This file collects the normative statements that define how the time package behaves under concurrency: what Sleep, Timer, Ticker, After, and AfterFunc promise, how monotonic clocks are recorded, and how the runtime implements all of it. Citations are paraphrased where needed; pointers to the original sources are at the end.

time Package Godoc — Concurrency-Relevant Sections¶

func Sleep(d Duration)¶

Sleep pauses the current goroutine for at least the duration d. A negative or zero duration causes Sleep to return immediately.

Key points: - Pauses only the current goroutine, not the OS thread. - "At least" — the actual sleep may be longer due to scheduler latency, OS timer resolution, GC pauses. - Zero or negative: immediate return (not a yield; not equivalent to runtime.Gosched, though it does cycle through the scheduler).

func After(d Duration) <-chan Time¶

After waits for the duration to elapse and then sends the current time on the returned channel. It is equivalent to NewTimer(d).C. The underlying Timer is not recovered by the garbage collector until the timer fires. If efficiency is a concern, use NewTimer instead and call Timer.Stop if the timer is no longer needed.

The crucial sentence — "not recovered by GC until the timer fires" — is the leak warning. Go 1.23 weakened this: the underlying Timer is now GC-able if no goroutine is referencing the channel.

func Tick(d Duration) <-chan Time¶

Tick is a convenience wrapper for NewTicker providing access to the ticking channel only. While Tick is useful for clients that have no need to shut down the Ticker, be aware that without a way to shut it down the underlying Ticker cannot be recovered by the garbage collector; it "leaks". Unlike NewTicker, Tick will return nil if d <= 0.

Key normative statement: the ticker cannot be GC'd. Pre-1.23 this was strict; post-1.23 the runtime is more lenient if no goroutine references the channel.

type Timer¶

A Timer represents a single event. When the Timer expires, the current time will be sent on C, unless the Timer was created by AfterFunc.

A Timer must be created with NewTimer or AfterFunc.

func (*Timer) Stop¶

Stop prevents the Timer from firing. It returns true if the call stops the timer, false if the timer has already expired or been stopped. Stop does not close the channel, to prevent a read from the channel succeeding incorrectly.
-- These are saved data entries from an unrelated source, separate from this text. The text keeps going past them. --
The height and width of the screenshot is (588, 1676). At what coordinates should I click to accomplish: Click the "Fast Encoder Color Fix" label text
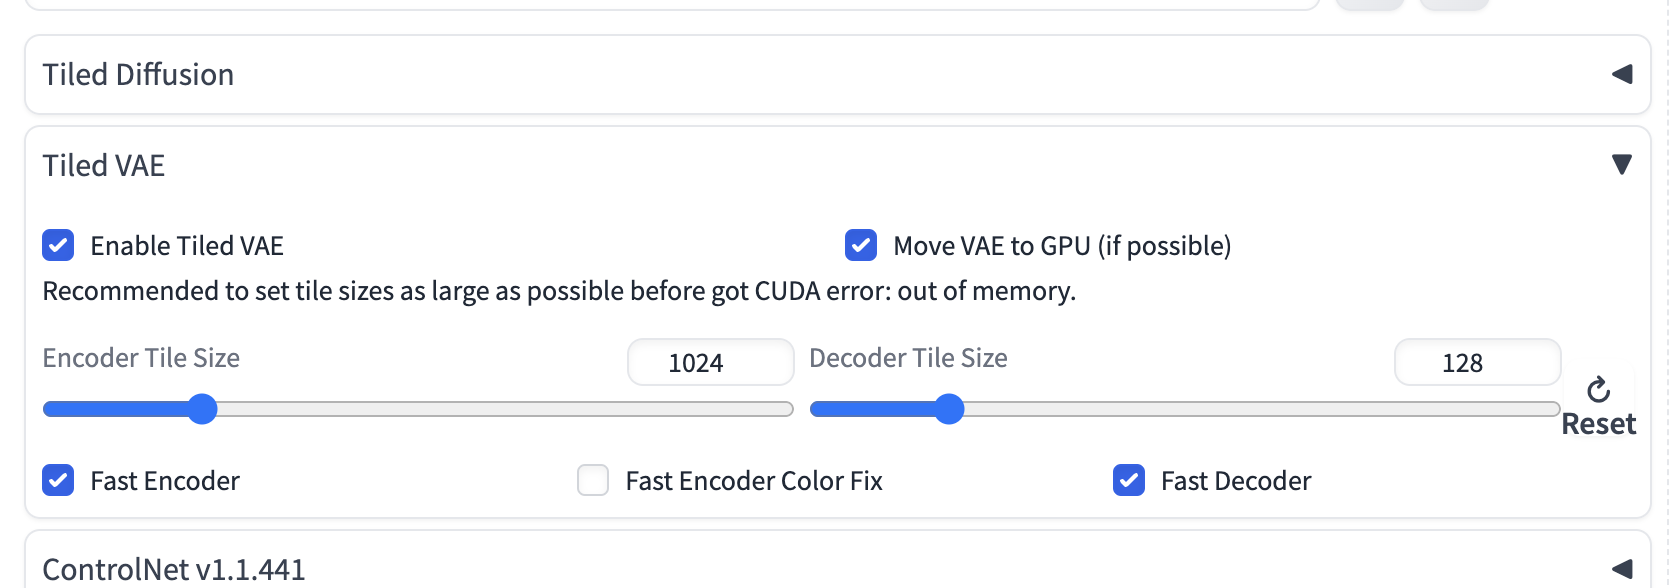point(754,481)
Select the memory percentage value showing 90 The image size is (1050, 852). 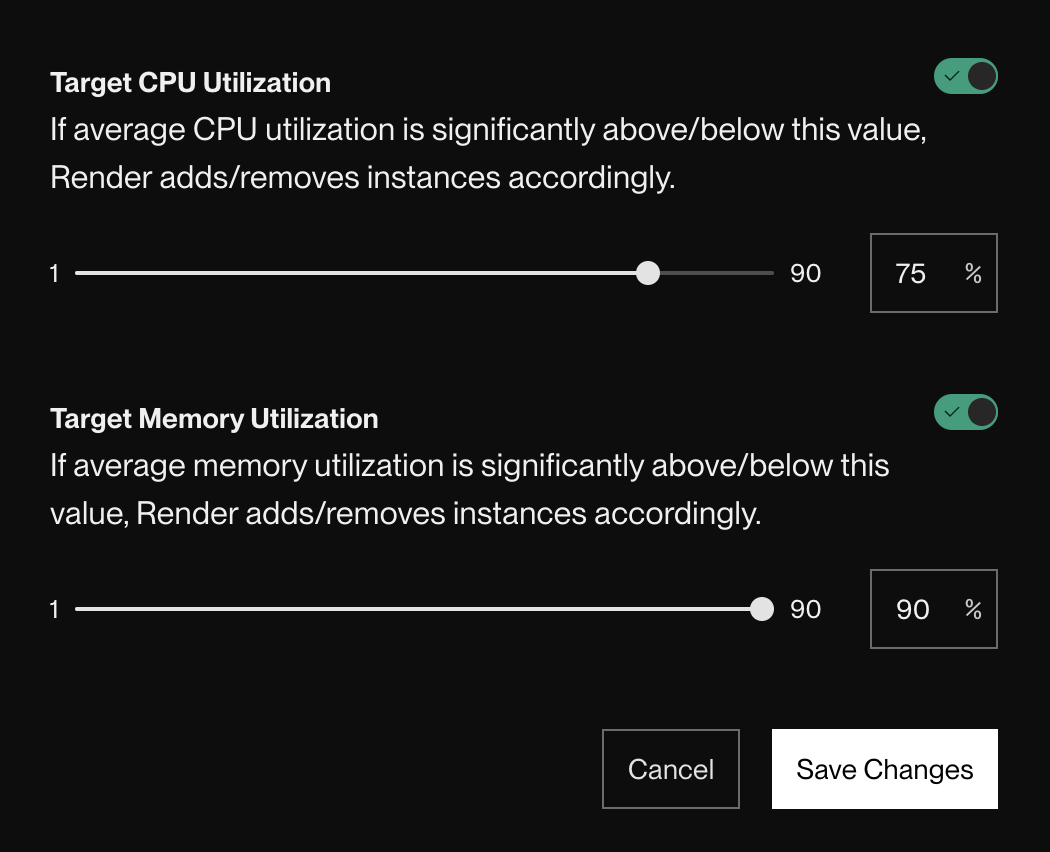tap(911, 608)
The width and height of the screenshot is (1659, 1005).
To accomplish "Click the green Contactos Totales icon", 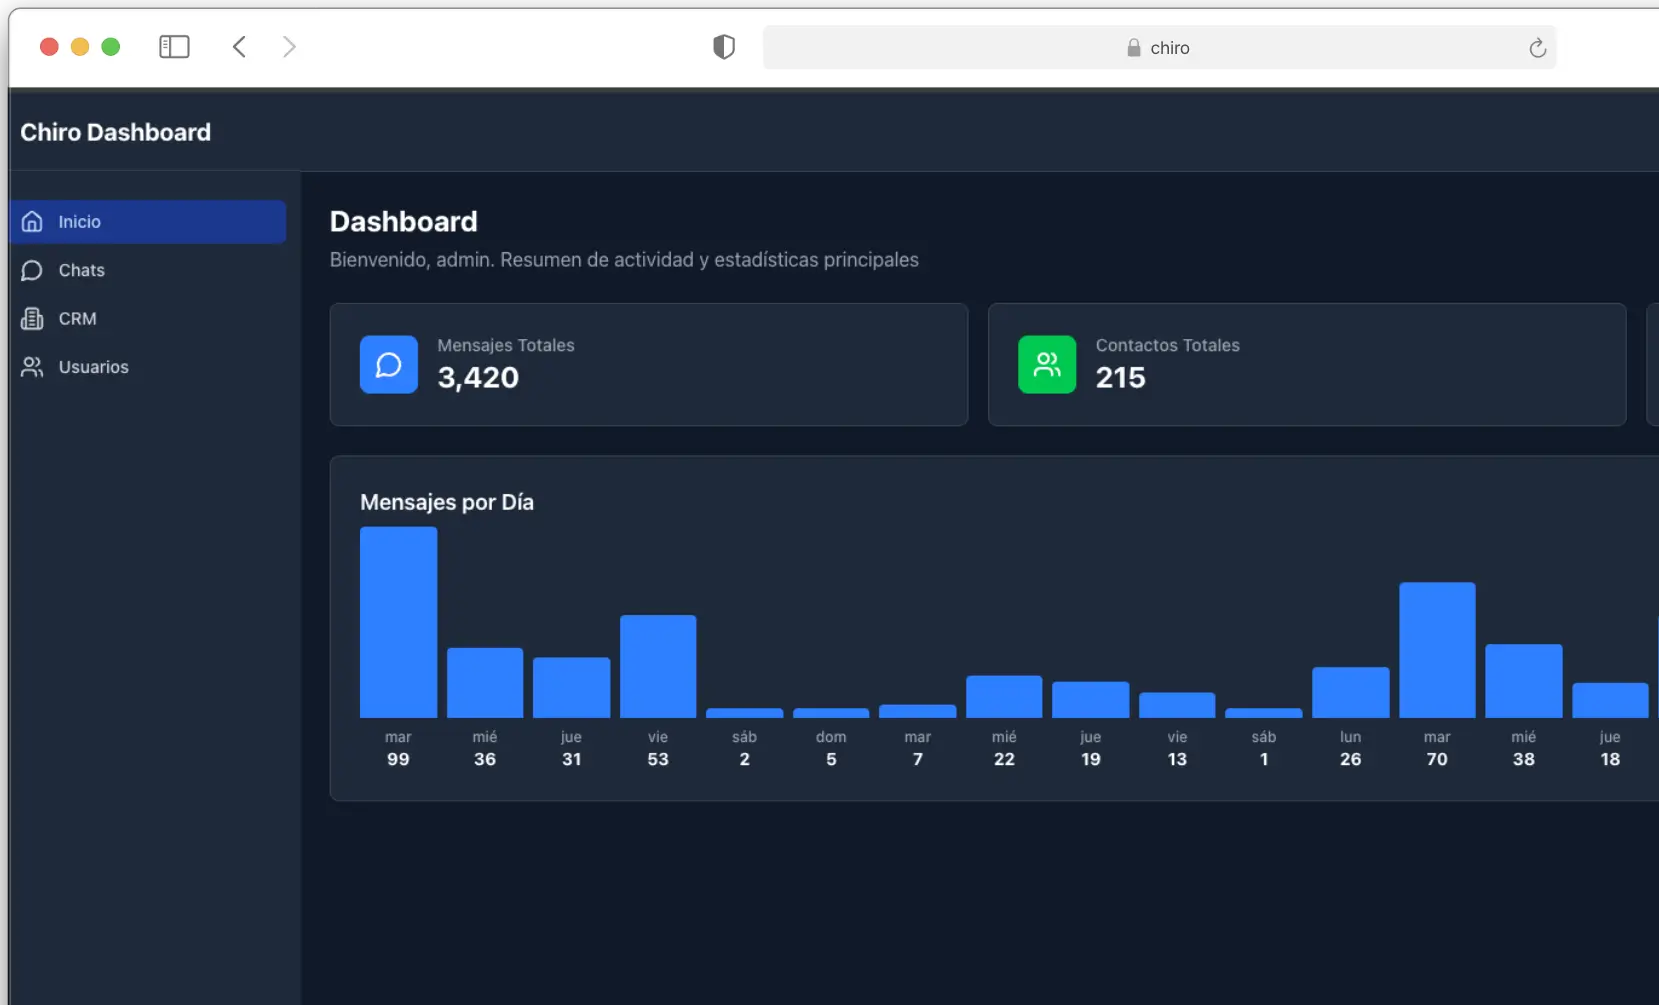I will click(x=1046, y=365).
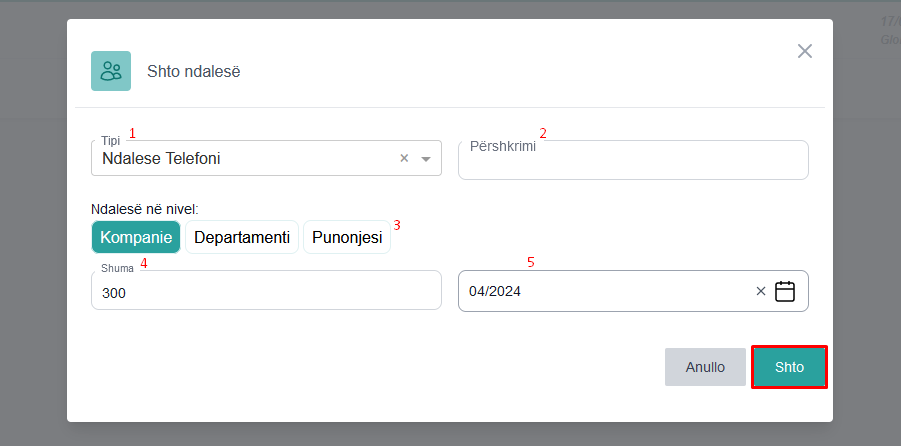This screenshot has width=901, height=446.
Task: Clear the Tipi selection
Action: [x=404, y=158]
To ensure the channel is empty after a call to Stop, check the return value and drain the channel. For example, assuming the program has not received from t.C already:

if !t.Stop() {
    <-t.C
}

This drain-pattern was the canonical idiom up to Go 1.22. Go 1.23 made it unnecessary (see below).

func (*Timer) Reset¶

Reset changes the timer to expire after duration d. It returns true if the timer had been active, false if the timer had expired or been stopped.

For a Timer created with NewTimer, Reset should be invoked only on stopped or expired timers with drained channels.

If a program has already received a value from t.C, the timer is known to have expired and the channel drained, so t.Reset can be used directly. If a program has not yet received a value from t.C, however, the timer must be stopped and—if Stop reports that the timer expired before being stopped—the channel explicitly drained:

if !t.Stop() {
    <-t.C
}
t.Reset(d)

Again, this drain pattern is the pre-1.23 requirement.

type Ticker¶

A Ticker holds a channel that delivers "ticks" of a clock at intervals.

The duration d must be greater than zero; if not, NewTicker will panic.

Stop the ticker to release associated resources.

func (*Ticker) Reset¶

Reset stops a ticker and resets its period to the specified duration. The next tick will arrive after the new period elapses.

func AfterFunc(d Duration, f func()) *Timer¶

AfterFunc waits for the duration to elapse and then calls f in its own goroutine. It returns a Timer that can be used to cancel the call using its Stop method.

Key point: f is invoked in its own goroutine, not on the runtime's timer thread.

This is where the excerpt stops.